I’m not entirely sure, but you definitely don’t oversee the production of an algorithm that actively works against students’ efforts, and particularly against those already facing massive obstacles to attaining a university place. Teacher predictions weren’t the only factor in the algorithm and in many cases weren’t even the starting point. As Timandra Harkness has pointed out, underlying Ofqual’s standardising algorithm was a whole set of troubling assumptions, including the presupposition that “you are homogenous with your older schoolmates” or that “the future will look like the past and the present, in significant ways”.
It’s simply foolish to have not seen this coming and to have not stopped it, or at least warned students of the problems. In fact, the government probably shouldn’t even have involved itself in the process at all.
The other option, which is now being followed, is to accept the mock exams/predicted grades as the results and then let universities decide who they will take. Universities have their own processes and some, like Cambridge, conduct interviews with prospective students which is a good way to make an informed offer and judge more carefully the character and aptitude of the student.
But by opting, in the first instance, for a technocratic and faceless solution for which they, whatever else Gavin Williamson might say, are responsible, the Conservatives are now left with a lot of angry young people.
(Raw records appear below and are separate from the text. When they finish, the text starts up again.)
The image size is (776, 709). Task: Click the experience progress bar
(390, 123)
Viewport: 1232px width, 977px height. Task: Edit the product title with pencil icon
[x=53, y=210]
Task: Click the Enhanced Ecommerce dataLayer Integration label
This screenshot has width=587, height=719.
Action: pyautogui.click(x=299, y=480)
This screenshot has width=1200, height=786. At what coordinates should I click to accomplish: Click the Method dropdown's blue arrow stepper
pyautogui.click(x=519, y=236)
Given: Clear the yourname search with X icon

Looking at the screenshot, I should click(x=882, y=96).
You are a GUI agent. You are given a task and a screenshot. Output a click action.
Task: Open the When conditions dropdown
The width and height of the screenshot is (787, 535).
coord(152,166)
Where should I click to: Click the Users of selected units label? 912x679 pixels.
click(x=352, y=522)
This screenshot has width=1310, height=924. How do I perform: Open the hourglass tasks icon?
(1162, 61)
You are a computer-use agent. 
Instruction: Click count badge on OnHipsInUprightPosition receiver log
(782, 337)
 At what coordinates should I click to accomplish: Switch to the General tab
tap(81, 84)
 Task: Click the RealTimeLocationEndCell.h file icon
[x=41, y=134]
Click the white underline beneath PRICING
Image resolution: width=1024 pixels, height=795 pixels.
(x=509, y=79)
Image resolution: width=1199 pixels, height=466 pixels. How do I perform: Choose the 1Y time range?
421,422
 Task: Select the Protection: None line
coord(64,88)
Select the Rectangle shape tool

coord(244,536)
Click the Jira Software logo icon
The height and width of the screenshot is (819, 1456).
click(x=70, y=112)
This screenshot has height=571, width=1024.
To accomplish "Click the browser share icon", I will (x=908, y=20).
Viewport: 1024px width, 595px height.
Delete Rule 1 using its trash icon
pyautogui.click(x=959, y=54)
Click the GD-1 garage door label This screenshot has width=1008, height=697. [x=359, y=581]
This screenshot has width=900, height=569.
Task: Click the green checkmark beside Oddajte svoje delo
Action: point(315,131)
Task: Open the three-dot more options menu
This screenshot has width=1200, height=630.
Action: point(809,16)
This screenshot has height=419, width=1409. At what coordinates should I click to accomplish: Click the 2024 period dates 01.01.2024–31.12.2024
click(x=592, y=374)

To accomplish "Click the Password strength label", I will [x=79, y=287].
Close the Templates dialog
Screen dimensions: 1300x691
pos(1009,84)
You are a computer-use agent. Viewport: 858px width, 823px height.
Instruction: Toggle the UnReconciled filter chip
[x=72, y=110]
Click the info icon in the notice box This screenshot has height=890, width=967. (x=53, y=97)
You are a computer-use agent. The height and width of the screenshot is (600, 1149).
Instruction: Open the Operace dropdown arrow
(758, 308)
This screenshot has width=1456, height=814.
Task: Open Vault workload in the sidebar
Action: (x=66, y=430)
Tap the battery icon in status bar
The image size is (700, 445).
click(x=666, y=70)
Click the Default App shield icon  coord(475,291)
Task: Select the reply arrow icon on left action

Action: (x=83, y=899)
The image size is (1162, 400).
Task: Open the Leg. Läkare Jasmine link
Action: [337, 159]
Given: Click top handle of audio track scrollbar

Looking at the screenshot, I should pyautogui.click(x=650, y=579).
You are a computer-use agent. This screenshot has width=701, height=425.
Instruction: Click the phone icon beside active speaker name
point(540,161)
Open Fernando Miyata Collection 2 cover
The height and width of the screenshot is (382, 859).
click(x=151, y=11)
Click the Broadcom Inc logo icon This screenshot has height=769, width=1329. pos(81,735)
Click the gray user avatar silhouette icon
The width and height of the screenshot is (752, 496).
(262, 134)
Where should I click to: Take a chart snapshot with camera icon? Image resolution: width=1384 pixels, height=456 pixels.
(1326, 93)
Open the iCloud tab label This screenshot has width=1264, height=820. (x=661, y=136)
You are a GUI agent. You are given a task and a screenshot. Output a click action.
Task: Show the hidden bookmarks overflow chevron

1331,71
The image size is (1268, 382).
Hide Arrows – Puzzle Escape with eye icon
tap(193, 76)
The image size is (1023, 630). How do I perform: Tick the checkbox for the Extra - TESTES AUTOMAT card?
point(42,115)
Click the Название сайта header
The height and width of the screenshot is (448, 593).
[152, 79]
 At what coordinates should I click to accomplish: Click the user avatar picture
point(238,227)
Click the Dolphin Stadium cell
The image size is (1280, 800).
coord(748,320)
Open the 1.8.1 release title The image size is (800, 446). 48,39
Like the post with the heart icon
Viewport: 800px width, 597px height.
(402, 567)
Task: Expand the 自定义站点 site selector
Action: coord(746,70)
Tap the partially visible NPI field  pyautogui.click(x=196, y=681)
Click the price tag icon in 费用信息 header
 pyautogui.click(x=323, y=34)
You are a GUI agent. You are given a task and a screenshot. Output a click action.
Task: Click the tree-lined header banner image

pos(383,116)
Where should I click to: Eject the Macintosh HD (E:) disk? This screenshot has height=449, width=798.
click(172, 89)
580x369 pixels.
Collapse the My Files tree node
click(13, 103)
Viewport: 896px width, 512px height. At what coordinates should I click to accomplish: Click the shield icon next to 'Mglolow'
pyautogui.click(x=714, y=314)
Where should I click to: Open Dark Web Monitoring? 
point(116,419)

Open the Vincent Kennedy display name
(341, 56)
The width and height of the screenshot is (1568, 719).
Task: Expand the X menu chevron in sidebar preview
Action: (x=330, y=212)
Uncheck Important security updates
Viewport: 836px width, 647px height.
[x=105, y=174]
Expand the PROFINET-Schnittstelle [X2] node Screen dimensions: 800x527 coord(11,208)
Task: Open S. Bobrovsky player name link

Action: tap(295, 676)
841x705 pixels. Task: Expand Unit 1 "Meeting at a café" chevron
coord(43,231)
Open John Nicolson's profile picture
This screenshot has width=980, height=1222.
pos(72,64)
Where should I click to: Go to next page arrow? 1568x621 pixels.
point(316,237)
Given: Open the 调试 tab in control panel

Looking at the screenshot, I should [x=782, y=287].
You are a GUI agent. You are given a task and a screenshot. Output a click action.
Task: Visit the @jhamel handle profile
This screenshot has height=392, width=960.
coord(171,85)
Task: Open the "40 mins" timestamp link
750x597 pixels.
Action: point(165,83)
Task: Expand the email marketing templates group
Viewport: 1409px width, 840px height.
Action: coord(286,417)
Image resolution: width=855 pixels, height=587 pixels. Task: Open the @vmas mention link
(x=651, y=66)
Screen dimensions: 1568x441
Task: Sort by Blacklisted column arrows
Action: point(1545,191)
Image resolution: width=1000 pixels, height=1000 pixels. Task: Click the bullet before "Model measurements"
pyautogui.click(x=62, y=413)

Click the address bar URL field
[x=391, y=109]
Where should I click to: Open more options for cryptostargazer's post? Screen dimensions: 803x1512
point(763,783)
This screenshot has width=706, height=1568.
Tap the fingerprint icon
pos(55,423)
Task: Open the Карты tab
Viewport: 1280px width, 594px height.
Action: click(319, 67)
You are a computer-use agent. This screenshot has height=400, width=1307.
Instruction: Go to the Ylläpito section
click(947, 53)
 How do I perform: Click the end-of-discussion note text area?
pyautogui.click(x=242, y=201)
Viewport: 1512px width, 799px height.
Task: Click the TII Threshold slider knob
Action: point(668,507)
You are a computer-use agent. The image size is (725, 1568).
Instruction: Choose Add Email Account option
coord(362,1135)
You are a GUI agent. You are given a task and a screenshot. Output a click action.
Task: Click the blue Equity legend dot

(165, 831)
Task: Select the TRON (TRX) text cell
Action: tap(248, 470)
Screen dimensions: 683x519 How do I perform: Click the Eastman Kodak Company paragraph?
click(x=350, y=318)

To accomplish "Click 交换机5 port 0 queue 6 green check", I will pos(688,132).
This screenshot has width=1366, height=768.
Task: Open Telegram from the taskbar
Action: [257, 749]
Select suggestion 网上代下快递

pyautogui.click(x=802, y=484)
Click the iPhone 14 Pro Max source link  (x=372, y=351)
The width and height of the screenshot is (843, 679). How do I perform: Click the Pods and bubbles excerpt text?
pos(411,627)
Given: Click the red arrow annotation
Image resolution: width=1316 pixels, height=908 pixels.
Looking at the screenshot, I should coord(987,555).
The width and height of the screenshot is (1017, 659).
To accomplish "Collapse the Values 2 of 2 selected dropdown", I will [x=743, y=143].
I am profoundly depressed at this set of affairs, and saddened as well that it has happened under a Conservative government. Small c-conservatives should be about equality of opportunity, where opportunities are based not on postcode but intelligence and merit. Equality of opportunity isn’t necessarily anti-hierarchical but anti-caste, in the sense that it is against employment restrictions placed on people due to their place in society. Some equality of opportunity advocates might not advise that the government actively give people opportunities. But all those in favour of the tenet of equality of opportunity would agree that those in authority should seek to try and create a fair marketplace where obstacles to opportunity are lifted, as best as possible. At the very least, that means getting out of the way and certainly not creating obstacles to opportunity.
The algorithm runs completely counter to this principle. It (or more accurately the unthinking assumptions of those people who designed it) reinforced a medieval caste system in which your cultural background, school and area effectively determined your shot at uni. Systems like this are incredibly unfair on those young people who, like rough diamonds, possess the talent to attain a university place but, in large part because of their school, get downgraded. Of course, many, if not most, will not have the brilliance or the aptitude to attain that place, and that is fine (they are to be no less esteemed as a person for that). There will always be those one or two students in such schools, though, who do possess the skill, and the algorithm wrongly punishes them.
Some on the right will stay silent about this story. Some of this is, in part, motivated by the desire to gain some distance from some of those on the left who have massively overreacted by calling, for instance, for private schools to be abolished or an end to all competition in education. Such assertions need to be dealt with shown, through argumentation, to be misguided. But in the meantime, the noble principle of equality of opportunity has been downtrodden by the very people who have vowed to uphold it. In prioritising addresses over aptitude, the Conservatives have been their own worst enemy.